December 5, 2011 · Mustapha Hamoui

There are many negotiation situations in life in which one party possesses a very powerful weapon. That weapon is so devastating and destructive that the threat of deploying it should be enough for progress to happen in the talks. Nuclear weapons are the classic example of that.

Deciding to use the “nuclear option” is rare because it also hurts the party using it. It means that one side has completely given up and has decided that “everybody loses” is better than “we lose alone”. In Lebanon, however, it is starting to become a norm in political and industrial negotiations.

Last week alone witnessed two high stakes industrial-relation negotiations that resulted in a grounding of MEA flights for several days and a severe loss in electrical current production for Lebanon. By using their nuclear options of grounding planes and shutting down electricity factories, the pilots and the workers have lost the sympathies of many Lebanese.

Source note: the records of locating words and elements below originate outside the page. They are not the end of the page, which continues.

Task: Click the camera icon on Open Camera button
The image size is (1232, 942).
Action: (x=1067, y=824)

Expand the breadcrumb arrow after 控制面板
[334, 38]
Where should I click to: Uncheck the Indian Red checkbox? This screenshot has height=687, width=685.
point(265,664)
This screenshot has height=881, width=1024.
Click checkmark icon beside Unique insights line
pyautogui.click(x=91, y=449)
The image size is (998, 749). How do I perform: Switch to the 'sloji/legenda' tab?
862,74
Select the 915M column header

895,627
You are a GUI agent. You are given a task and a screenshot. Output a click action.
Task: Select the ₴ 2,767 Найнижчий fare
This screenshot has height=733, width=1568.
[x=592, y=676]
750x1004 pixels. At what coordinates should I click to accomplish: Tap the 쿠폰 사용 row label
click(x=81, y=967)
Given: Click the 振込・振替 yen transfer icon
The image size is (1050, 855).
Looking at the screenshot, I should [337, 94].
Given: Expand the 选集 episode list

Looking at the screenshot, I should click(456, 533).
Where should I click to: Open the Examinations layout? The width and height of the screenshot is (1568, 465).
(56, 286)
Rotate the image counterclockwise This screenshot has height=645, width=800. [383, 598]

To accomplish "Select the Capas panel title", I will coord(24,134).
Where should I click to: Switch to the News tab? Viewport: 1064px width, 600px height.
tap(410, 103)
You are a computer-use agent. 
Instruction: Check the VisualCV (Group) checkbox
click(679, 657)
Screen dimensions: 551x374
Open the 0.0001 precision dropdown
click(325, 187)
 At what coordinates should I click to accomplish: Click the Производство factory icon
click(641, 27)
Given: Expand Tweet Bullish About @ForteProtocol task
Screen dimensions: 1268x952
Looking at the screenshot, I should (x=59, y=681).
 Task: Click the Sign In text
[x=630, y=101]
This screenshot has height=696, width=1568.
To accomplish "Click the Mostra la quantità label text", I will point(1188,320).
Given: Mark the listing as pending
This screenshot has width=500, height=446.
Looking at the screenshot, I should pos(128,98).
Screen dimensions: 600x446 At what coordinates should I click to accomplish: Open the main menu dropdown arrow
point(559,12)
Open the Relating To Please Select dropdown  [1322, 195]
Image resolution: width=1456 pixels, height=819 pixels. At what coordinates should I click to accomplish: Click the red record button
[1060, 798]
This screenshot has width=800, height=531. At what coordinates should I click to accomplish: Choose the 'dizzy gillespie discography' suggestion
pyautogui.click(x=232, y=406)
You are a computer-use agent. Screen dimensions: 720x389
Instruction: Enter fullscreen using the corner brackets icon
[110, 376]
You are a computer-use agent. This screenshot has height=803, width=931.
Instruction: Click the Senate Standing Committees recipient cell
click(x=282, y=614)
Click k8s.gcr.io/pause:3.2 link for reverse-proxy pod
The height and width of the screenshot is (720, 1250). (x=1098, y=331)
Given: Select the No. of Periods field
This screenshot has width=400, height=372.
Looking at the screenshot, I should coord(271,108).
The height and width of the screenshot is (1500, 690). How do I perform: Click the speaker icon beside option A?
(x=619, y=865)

Using the nuclear option is common in Lebanese politics too. The March 8 guys in particular revel in using their nuclear options of quitting cabinets, occupying city centers and releasing their armed men onto the streets of Beirut. The question is: Why do we so frequently employ the nuclear option in Lebanon?

I think Lama was on to something in her post on the MEA strike. This is how she describes the Actions of Mohammad Al Hout, MEA’s boss:

Al-Hout believes he is well-supported by politics and for some reason believes that he is the king of the MEA […]. His reactions, on an institutional level, seem exactly the same as those of any of the dictatorships we’ve been gaping at for the last year. Except instead of shooting at the protestors, he is threatening to fire them

Lebanon, on a micro Level, seems plagued by the same kind of inflexibility and intransigence that is now haunting Arab dictators. You would think that a bit more flexibility from those responsible would solve deadlocks, but even that is not guaranteed in a region where concessions are looked at as signs of weakness that should be followed by even more demands.

I really don’t know how we can solve this, as it seems we’re having an impasse with the system itself. Too bad we as citizens don’t have any nuclear option of our own.